I SOPRAVVISSUTI AI TROUBLES NON POSSONO DIMENTICARE QUANTO ACCADUTO

La testimonianza di Eileen Fields il cui padre venne assassinato dall’Ulster Volunteer Force nel 1974

Eileen Fields, originaria di West Belfast, ha creato un’opera d’arte rappresentata da una testa coperta da ritagli di giornale sull’omicidio di John Crawford.

Eileenn racconta che la sua morte “distrusse” la sua salute mentale, aggiungendo: “Questa è la testa traumatizzata, tutto ciò che è all’esterno è all’interno”.
Il padre del tappezziere fu ucciso dall’UVF nel 1974 durante i primi anni del conflitto.
“Papà andò a lavorare e non tornò a casa”, ha detto.

La sua opera è intitolata ‘Old Head on Young Shoulders’. Il titolo rappresenta il momento in cui lei e i suoi fratelli e sorelle hanno dovuto improvvisamente crescere.

Fa parte di una mostra a Belfast aperta al pubblico fino a sabato 30 marzo, e organizzata da Wave Trauma Center, la più grande organizzazione dell’Irlanda del Nord a sostegno di coloro che sono vittime dei Troubles.

La mostra è intitolata ‘Through Our Eyes’ (Attraverso i nostri occhi).

“Abbiamo perso un ottimo papà, la vita è cambiata”, presegue Eileen.
“Non c’erano aiuti, e le persone erano talmente orgogliose, che probabilmente non li avrebbero comunque accettati”.
“Siamo andati avanti con la vita senza il nostro papà.”

Circolavano voci che avesse ucciso qualcuno e l’impatto emotivo fu enorme.
Indicando uno dei ritagli di giornali della sua opera, Eileen ha detto: “Questo è il motivo per cui questo dice ‘Tell the Truth'(dì la verità)”.
Anni dopo, dagli investigatori indipendenti del Historical Inquiries Team (HET) dimostrarono, in modo inequivocabile, che l’omicidio fu ispirato dal settarismo anticattolico.

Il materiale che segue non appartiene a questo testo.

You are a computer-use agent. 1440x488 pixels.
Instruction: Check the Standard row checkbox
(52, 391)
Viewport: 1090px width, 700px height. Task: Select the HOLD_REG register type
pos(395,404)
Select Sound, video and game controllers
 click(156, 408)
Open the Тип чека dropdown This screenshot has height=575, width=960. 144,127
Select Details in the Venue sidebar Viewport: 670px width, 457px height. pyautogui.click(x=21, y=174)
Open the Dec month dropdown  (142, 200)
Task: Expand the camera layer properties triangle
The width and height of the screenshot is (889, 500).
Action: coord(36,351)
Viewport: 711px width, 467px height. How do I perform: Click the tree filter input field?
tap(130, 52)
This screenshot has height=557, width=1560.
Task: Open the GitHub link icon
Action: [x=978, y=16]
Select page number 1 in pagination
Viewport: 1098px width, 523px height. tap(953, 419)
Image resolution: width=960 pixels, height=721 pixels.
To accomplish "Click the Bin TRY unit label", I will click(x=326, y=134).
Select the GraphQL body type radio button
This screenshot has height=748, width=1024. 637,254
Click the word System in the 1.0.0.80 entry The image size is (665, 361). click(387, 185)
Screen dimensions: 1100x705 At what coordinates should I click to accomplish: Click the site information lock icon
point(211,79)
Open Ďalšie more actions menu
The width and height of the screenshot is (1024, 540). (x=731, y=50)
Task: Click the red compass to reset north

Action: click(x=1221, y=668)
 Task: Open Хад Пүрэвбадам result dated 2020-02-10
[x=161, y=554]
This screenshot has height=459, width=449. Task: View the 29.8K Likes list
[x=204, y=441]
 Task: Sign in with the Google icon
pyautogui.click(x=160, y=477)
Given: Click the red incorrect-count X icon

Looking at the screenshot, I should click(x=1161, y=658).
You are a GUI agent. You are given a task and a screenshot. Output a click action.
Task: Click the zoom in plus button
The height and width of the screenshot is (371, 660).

Con il suo manufatto, Eileen vuole “dire alla gente che non sono una vittima, sono un sopravvissuto, ma questo è accaduto e questo ha distrutto la salute mentale di un sacco di persone – non solo io, la famiglia, la famiglia allargata.”
“La mia infanzia è stata strappata via”.
“Quando la gente dice ‘vai avanti, vai avanti con la tua vita, dimenticatene’ – non è in nostro potere dimenticarcene, ti congela la mente nel tempo”.
I sopravvissuti, in particolare i genitori che vogliono giustizia e verità sulla perdita dei bambini, non dovrebbero sentirsi dire di andare avanti con la propria vita, sostiene Eileen.
“Non mi aspetto [giustizia], quindi va bene, ma apprezzo che ci sia un sacco di persone là fuori che ne hanno bisogno per andare avanti”.